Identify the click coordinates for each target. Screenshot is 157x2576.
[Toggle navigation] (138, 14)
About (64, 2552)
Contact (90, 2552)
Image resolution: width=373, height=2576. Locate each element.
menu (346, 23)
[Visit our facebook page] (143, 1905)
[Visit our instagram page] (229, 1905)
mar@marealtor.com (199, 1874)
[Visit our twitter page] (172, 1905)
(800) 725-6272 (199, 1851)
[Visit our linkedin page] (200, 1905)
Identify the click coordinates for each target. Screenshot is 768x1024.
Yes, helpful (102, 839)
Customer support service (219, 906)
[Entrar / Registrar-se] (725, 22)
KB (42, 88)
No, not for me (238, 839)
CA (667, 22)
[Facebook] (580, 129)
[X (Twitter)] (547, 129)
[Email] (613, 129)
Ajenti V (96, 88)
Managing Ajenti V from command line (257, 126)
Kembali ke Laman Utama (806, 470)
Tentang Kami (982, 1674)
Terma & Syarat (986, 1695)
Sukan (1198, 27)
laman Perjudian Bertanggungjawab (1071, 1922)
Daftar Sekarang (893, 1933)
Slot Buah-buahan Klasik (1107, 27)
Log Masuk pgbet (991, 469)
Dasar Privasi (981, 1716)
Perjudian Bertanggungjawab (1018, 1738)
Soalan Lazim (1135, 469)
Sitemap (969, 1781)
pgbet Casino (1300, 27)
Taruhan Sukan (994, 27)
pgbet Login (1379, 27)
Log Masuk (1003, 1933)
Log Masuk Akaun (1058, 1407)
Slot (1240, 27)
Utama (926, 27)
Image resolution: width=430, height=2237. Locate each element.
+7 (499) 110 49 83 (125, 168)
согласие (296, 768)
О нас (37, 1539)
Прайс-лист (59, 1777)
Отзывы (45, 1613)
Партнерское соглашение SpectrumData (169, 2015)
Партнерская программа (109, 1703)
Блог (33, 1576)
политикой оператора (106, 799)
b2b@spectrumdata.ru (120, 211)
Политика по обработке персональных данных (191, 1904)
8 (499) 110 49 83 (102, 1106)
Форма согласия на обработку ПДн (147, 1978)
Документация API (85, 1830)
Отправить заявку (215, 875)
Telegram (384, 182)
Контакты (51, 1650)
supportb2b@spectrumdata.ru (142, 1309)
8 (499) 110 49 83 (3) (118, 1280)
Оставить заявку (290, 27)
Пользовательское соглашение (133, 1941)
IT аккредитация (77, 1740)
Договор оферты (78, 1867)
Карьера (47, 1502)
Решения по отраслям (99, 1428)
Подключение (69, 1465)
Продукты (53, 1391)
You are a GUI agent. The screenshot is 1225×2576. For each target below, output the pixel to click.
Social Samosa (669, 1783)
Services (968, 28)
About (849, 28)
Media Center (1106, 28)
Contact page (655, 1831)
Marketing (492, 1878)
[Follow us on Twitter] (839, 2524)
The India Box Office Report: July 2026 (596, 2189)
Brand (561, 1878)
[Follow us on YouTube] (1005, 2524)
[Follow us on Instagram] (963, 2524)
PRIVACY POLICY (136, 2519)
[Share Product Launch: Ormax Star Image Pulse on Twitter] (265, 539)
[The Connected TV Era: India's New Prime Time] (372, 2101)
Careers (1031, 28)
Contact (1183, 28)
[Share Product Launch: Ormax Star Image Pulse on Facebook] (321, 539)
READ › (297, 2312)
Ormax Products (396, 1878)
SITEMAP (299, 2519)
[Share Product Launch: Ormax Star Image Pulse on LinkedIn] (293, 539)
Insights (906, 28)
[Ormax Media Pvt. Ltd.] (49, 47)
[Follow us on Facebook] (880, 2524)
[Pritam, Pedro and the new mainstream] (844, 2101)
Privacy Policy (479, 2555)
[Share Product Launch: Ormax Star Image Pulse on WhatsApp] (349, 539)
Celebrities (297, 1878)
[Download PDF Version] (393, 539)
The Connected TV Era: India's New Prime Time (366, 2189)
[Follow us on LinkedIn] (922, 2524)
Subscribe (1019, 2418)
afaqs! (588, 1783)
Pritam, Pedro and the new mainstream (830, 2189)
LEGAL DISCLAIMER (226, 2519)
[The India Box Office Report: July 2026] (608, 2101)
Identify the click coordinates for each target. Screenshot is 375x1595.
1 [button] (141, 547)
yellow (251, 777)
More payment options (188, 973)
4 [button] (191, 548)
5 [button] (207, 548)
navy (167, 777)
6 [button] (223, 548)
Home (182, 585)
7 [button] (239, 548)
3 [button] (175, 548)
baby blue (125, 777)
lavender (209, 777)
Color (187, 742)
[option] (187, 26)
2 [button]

◇ ◇ ◇ ◇ ◇

### Task brief:
What is needed is a verbatim copy of the data, complete from first line to last.

### Problem solution:
Identify the click coordinates for each target. Screenshot is 157x2576.
[Toggle navigation] (138, 14)
About (64, 2552)
Contact (90, 2552)
Image resolution: width=373, height=2576. Locate each element.
menu (346, 23)
[Visit our facebook page] (143, 1905)
[Visit our instagram page] (229, 1905)
mar@marealtor.com (199, 1874)
[Visit our twitter page] (172, 1905)
(800) 725-6272 (199, 1851)
[Visit our linkedin page] (200, 1905)
Identify the click coordinates for each target. Screenshot is 768x1024.
Yes, helpful (102, 839)
Customer support service (219, 906)
[Entrar / Registrar-se] (725, 22)
KB (42, 88)
No, not for me (238, 839)
CA (667, 22)
[Facebook] (580, 129)
[X (Twitter)] (547, 129)
[Email] (613, 129)
Ajenti V (96, 88)
Managing Ajenti V from command line (257, 126)
Kembali ke Laman Utama (806, 470)
Tentang Kami (982, 1674)
Terma & Syarat (986, 1695)
Sukan (1198, 27)
laman Perjudian Bertanggungjawab (1071, 1922)
Daftar Sekarang (893, 1933)
Slot Buah-buahan Klasik (1107, 27)
Log Masuk pgbet (991, 469)
Dasar Privasi (981, 1716)
Perjudian Bertanggungjawab (1018, 1738)
Soalan Lazim (1135, 469)
Sitemap (969, 1781)
pgbet Casino (1300, 27)
Taruhan Sukan (994, 27)
pgbet Login (1379, 27)
Log Masuk (1003, 1933)
Log Masuk Akaun (1058, 1407)
Slot (1240, 27)
Utama (926, 27)
Image resolution: width=430, height=2237. Locate each element.
+7 (499) 110 49 83 (125, 168)
согласие (296, 768)
О нас (37, 1539)
Прайс-лист (59, 1777)
Отзывы (45, 1613)
Партнерское соглашение SpectrumData (169, 2015)
Партнерская программа (109, 1703)
Блог (33, 1576)
политикой оператора (106, 799)
b2b@spectrumdata.ru (120, 211)
Политика по обработке персональных данных (191, 1904)
8 (499) 110 49 83 (102, 1106)
Форма согласия на обработку ПДн (147, 1978)
Документация API (85, 1830)
Отправить заявку (215, 875)
Telegram (384, 182)
Контакты (51, 1650)
supportb2b@spectrumdata.ru (142, 1309)
8 (499) 110 49 83 (3) (118, 1280)
Оставить заявку (290, 27)
Пользовательское соглашение (133, 1941)
IT аккредитация (77, 1740)
Договор оферты (78, 1867)
Карьера (47, 1502)
Решения по отраслям (99, 1428)
Подключение (69, 1465)
Продукты (53, 1391)
You are a GUI agent. The screenshot is 1225×2576. For each target below, output the pixel to click.
Social Samosa (669, 1783)
Services (968, 28)
About (849, 28)
Media Center (1106, 28)
Contact page (655, 1831)
Marketing (492, 1878)
[Follow us on Twitter] (839, 2524)
The India Box Office Report: July 2026 (596, 2189)
Brand (561, 1878)
[Follow us on YouTube] (1005, 2524)
[Follow us on Instagram] (963, 2524)
PRIVACY POLICY (136, 2519)
[Share Product Launch: Ormax Star Image Pulse on Twitter] (265, 539)
[The Connected TV Era: India's New Prime Time] (372, 2101)
Careers (1031, 28)
Contact (1183, 28)
[Share Product Launch: Ormax Star Image Pulse on Facebook] (321, 539)
READ › (297, 2312)
Ormax Products (396, 1878)
SITEMAP (299, 2519)
[Share Product Launch: Ormax Star Image Pulse on LinkedIn] (293, 539)
Insights (906, 28)
[Ormax Media Pvt. Ltd.] (49, 47)
[Follow us on Facebook] (880, 2524)
[Pritam, Pedro and the new mainstream] (844, 2101)
Privacy Policy (479, 2555)
[Share Product Launch: Ormax Star Image Pulse on WhatsApp] (349, 539)
Celebrities (297, 1878)
[Download PDF Version] (393, 539)
The Connected TV Era: India's New Prime Time (366, 2189)
[Follow us on LinkedIn] (922, 2524)
Subscribe (1019, 2418)
afaqs! (588, 1783)
Pritam, Pedro and the new mainstream (830, 2189)
LEGAL DISCLAIMER (226, 2519)
[The India Box Office Report: July 2026] (608, 2101)
Identify the click coordinates for each target. Screenshot is 375x1595.
1 [button] (141, 547)
yellow (251, 777)
More payment options (188, 973)
4 [button] (191, 548)
5 [button] (207, 548)
navy (167, 777)
6 [button] (223, 548)
Home (182, 585)
7 [button] (239, 548)
3 [button] (175, 548)
baby blue (125, 777)
lavender (209, 777)
Color (187, 742)
[option] (187, 26)
2 [button]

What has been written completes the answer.